The controversy surrounding pensions in the UK seems never ending at the moment. If it’s not a new pension scheme, it’s pension cuts, and all this change and uncertainty is leaving most people feeling unnerved about their future. Now the government have announced even more changes to the scheme, it’s got us thinking. In reality, just how well guarded are our pension pots?

Cap on Fees for Overseeing Pension Funds

The UK government has recently pledged to set a legal limit on the amount fund managers can charge for overseeing your pension pot. At the moment, up to three quarters of a pensioner’s fund can go towards paying for hidden charges, leaving you with just a quarter of the money you’ve worked so hard to save. Pensions Minister Steve Webb believes that a cap on fees will give ‘absolute confidence’ to those saving for their pensions, as they’ll have a much better idea of the sum they can expect to receive upon their retirement.

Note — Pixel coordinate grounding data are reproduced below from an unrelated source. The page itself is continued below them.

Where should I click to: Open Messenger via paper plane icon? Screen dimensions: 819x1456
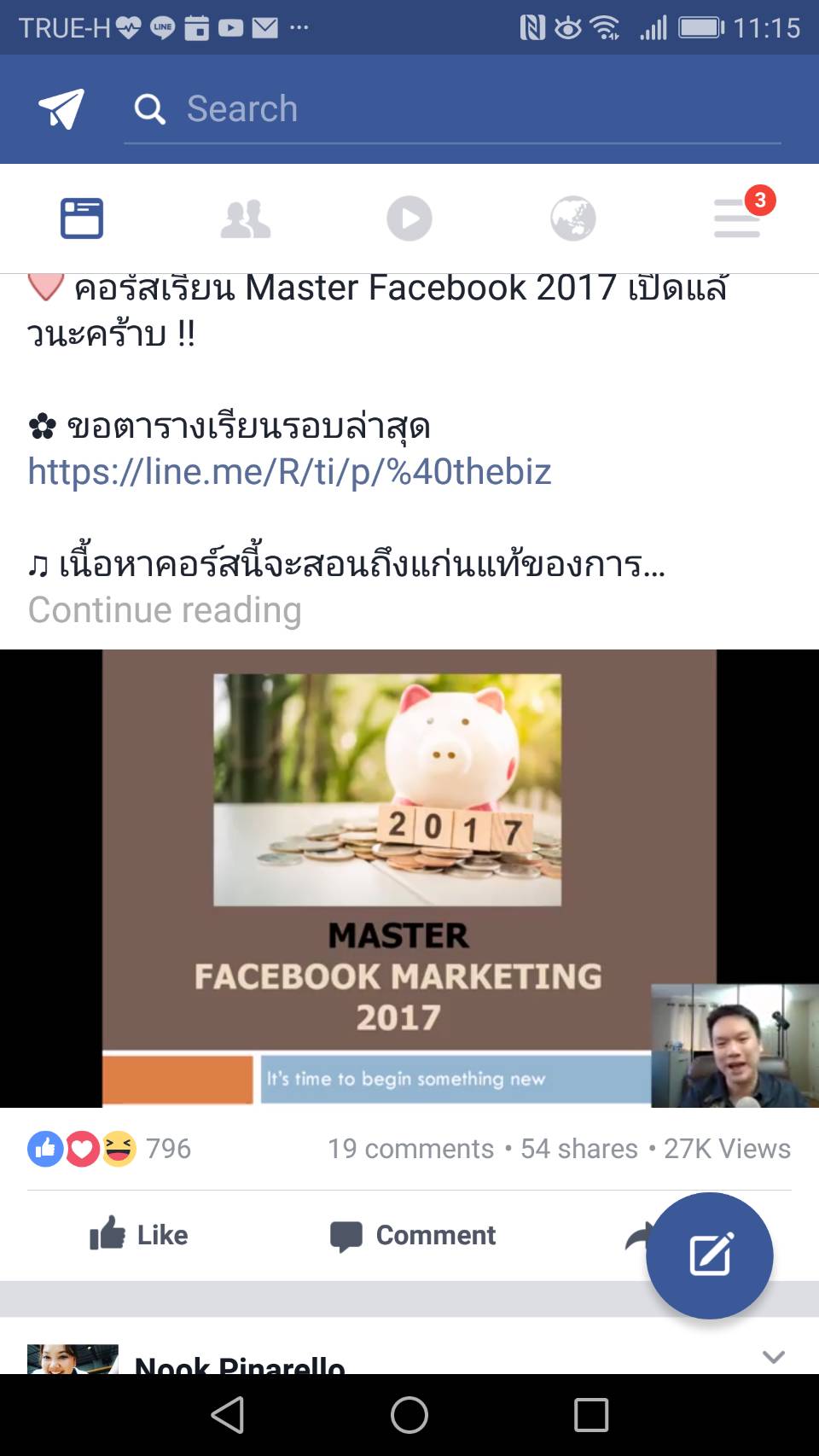coord(61,108)
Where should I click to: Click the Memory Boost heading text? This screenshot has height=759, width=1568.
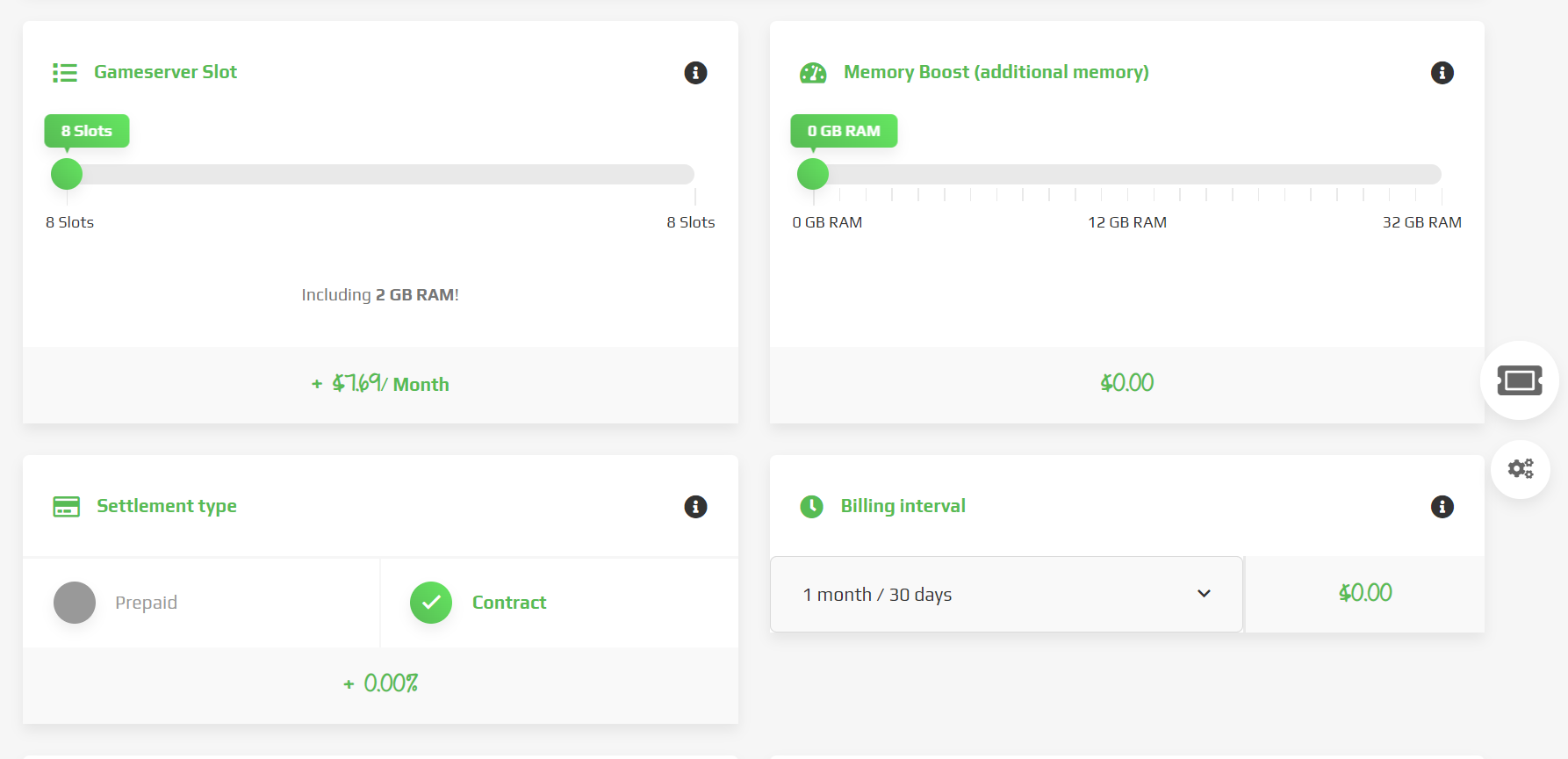pos(996,73)
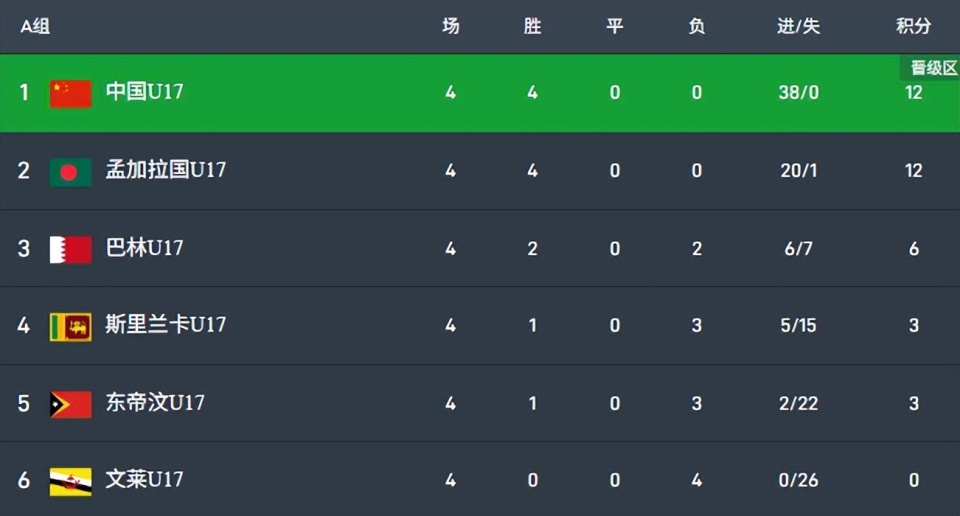This screenshot has height=516, width=960.
Task: Select the 巴林U17 team name
Action: pyautogui.click(x=145, y=248)
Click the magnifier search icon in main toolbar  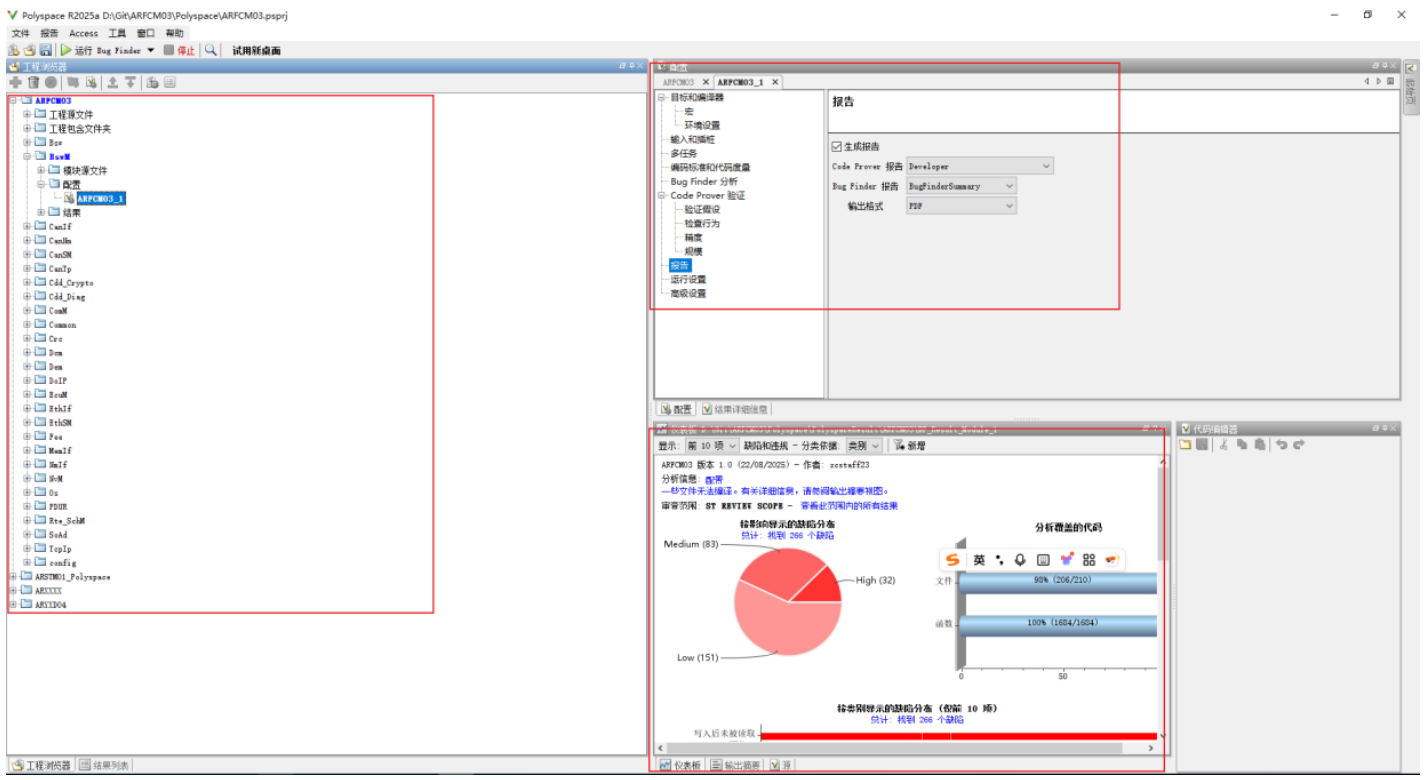coord(210,50)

What this means for you: In effect, this should ensure that your pension pot is guarded from hidden costs, as there will be a legal limit on what fund managers can charge you, making your retirement fund much safer.

Employers Going Bust

It used to be the case that if the company you worked for went bust, you’d lose your entire pension pot, as well as your job and annual income. Thankfully, the Pension Protection Fund that was established in 2005 means that nobody will lose their entire pension if their company goes bust, but they may not get it in its entirety, so it’s still not completely safe. Many high earners could lose out here, so the Pension Protection Fund has by no means solved everything.

What this means for you: If you have a low to middle income and your company goes bust, your pension should be well guarded. However, high earners could receive a significantly smaller pension pot if they’re unfortunate enough to find that their company has gone into administration, so it’s not a perfect solution.

Annuities Dependant on Struggling Stock Markets

Third way or linked annuities allow pensioners to hand over their pension fund to be invested in the stock market, and pensioners take an income from this. The trouble is, some pensioners are finding that their pension fund is linked to financially troubled companies. The risk of losing some of your money is relatively small though, as your pension will be spread across a variety of investment banks, meaning if one is having trouble, you’re unlikely to see the repercussions.

What this means for you: Linked annuities come at a cost, so only a couple of thousand people have currently bought them in the UK. If you’re thinking about purchasing an annuity, it’s worth remembering that a guarantee is only as good as its guarantor. Your pension is never guaranteed to be absolutely safe, no matter what you choose to do with it, so it’s all about weighing up what’s best for you.